Brief: Output the data from the line with "Select the red 97,938.85 price label" up to and including the line with "Open the yellow" as a two-column CSV headed instruction and response. Give one row for each entry, with each value in one quoted field and its line breaks replaced by spaces.

Input:
------------------------------------------------
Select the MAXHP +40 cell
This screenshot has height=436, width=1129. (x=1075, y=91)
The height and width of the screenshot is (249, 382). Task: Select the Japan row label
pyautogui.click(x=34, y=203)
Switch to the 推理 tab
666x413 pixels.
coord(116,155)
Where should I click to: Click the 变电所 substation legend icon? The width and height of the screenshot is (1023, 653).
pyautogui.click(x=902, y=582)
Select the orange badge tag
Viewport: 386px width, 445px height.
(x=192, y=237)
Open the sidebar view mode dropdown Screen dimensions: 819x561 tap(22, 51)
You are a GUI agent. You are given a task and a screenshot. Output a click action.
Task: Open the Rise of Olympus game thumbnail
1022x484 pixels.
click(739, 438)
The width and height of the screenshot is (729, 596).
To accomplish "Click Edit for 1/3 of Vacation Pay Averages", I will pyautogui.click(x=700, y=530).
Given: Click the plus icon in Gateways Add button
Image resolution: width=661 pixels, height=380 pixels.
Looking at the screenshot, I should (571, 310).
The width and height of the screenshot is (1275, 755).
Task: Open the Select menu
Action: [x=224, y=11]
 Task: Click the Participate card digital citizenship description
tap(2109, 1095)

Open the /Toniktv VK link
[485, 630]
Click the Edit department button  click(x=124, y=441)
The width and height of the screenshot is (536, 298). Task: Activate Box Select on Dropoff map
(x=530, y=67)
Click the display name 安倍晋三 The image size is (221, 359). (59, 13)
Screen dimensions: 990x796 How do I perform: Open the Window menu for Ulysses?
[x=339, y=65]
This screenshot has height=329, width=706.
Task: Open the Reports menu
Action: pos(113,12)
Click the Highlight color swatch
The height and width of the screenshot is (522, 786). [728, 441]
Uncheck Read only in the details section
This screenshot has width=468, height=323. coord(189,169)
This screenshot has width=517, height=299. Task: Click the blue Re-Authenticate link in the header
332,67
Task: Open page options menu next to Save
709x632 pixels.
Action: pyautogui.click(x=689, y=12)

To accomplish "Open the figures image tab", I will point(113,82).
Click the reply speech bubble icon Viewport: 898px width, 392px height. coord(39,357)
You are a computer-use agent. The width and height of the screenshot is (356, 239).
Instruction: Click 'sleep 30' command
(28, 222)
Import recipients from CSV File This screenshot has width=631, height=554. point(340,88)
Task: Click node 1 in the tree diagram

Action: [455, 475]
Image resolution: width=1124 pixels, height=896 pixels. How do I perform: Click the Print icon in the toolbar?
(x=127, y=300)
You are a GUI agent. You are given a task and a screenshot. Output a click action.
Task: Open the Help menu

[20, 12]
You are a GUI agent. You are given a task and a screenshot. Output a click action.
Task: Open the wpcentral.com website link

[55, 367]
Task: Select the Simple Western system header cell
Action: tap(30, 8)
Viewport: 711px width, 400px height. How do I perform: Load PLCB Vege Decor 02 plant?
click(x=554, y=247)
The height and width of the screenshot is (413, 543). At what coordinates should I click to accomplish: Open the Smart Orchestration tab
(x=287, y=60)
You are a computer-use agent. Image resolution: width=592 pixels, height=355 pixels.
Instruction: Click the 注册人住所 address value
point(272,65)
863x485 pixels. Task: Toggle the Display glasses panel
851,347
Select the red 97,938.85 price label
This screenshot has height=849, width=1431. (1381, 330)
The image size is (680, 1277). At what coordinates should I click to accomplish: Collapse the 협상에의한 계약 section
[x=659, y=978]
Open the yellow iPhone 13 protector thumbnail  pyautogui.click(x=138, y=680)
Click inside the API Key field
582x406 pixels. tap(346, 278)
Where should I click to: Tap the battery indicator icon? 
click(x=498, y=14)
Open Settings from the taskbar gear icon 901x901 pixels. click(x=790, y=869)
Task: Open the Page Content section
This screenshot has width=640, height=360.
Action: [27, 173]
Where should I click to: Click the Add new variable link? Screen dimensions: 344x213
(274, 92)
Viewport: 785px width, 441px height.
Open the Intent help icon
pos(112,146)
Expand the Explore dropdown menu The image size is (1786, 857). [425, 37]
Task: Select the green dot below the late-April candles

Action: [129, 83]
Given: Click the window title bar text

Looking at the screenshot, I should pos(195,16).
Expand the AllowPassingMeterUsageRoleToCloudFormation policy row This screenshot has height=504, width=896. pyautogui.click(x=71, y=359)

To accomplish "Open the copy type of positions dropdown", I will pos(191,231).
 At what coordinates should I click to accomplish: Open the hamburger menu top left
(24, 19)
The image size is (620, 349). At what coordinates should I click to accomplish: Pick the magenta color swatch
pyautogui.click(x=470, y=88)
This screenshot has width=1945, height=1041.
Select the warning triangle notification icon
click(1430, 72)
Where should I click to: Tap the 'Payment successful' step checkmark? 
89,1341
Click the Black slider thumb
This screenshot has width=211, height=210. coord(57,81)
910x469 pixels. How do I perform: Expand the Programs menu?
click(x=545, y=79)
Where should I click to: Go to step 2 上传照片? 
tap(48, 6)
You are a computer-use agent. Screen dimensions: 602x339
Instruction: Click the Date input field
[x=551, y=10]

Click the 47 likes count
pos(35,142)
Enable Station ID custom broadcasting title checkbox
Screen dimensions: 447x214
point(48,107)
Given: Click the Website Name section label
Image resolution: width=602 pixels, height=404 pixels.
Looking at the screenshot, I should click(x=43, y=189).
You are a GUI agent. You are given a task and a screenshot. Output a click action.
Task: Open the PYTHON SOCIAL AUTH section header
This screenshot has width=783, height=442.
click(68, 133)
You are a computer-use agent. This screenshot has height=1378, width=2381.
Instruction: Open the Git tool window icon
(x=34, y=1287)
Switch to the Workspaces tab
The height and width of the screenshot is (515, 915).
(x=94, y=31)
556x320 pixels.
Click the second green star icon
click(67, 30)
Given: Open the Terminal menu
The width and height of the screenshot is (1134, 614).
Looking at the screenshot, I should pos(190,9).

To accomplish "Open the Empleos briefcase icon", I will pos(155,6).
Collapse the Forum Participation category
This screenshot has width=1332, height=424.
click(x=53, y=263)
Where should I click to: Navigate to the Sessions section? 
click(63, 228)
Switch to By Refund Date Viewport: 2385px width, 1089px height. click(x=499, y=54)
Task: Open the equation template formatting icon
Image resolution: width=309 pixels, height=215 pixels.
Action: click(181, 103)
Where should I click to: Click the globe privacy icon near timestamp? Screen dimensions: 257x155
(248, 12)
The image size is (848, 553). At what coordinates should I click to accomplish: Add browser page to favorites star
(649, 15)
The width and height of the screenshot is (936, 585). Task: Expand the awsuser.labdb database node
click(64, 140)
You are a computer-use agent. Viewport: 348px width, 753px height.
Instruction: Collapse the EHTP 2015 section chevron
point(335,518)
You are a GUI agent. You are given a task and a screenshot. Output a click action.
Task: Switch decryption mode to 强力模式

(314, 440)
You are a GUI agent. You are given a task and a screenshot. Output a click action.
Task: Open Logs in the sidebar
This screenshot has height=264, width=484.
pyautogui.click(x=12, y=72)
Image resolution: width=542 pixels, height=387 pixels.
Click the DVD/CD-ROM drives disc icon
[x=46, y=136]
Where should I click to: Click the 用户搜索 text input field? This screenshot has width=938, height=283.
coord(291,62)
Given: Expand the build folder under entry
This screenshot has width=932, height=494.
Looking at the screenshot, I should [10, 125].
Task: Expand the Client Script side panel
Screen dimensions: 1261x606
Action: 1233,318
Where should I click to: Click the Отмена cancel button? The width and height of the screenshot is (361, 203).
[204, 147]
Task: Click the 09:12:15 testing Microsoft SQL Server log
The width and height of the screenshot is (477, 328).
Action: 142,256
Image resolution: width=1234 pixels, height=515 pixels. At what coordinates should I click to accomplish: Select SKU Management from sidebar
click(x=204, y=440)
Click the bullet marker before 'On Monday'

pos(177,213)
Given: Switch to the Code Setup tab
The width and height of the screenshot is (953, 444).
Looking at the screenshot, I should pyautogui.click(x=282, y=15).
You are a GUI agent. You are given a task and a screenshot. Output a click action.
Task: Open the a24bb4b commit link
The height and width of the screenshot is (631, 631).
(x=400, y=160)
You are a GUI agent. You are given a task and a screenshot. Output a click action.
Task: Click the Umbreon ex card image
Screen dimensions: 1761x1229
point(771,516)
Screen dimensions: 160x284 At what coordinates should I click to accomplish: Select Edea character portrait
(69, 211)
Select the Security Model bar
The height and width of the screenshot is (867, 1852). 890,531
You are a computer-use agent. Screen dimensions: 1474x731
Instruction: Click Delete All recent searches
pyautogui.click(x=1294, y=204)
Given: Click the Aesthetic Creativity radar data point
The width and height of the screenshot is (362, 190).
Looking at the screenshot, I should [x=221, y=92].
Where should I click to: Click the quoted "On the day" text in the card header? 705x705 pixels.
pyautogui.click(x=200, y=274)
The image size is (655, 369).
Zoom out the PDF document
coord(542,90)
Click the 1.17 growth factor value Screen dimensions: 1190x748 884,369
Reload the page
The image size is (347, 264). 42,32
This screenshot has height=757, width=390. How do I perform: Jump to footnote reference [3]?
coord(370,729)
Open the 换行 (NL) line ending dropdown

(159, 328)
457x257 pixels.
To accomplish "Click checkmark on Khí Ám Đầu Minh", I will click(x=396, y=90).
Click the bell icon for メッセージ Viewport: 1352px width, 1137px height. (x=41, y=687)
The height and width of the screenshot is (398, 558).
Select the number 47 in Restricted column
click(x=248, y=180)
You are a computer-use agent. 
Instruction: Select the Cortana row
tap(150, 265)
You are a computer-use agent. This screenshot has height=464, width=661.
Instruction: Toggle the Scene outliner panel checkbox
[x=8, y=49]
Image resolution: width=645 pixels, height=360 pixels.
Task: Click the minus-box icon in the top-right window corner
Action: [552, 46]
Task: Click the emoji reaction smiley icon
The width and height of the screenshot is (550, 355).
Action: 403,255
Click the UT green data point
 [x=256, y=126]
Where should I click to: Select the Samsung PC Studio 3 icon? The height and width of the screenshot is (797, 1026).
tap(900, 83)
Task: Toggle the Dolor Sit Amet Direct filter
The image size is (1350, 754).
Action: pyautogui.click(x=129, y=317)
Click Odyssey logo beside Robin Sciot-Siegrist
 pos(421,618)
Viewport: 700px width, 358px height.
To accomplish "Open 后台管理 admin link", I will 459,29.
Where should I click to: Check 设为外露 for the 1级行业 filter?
------------------------------------------------
Final result:
instruction,response
"Select the red 97,938.85 price label","This screenshot has height=849, width=1431. (1381, 330)"
"The image size is (680, 1277). At what coordinates should I click to accomplish: Collapse the 협상에의한 계약 section","[x=659, y=978]"
"Open the yellow iPhone 13 protector thumbnail","pyautogui.click(x=138, y=680)"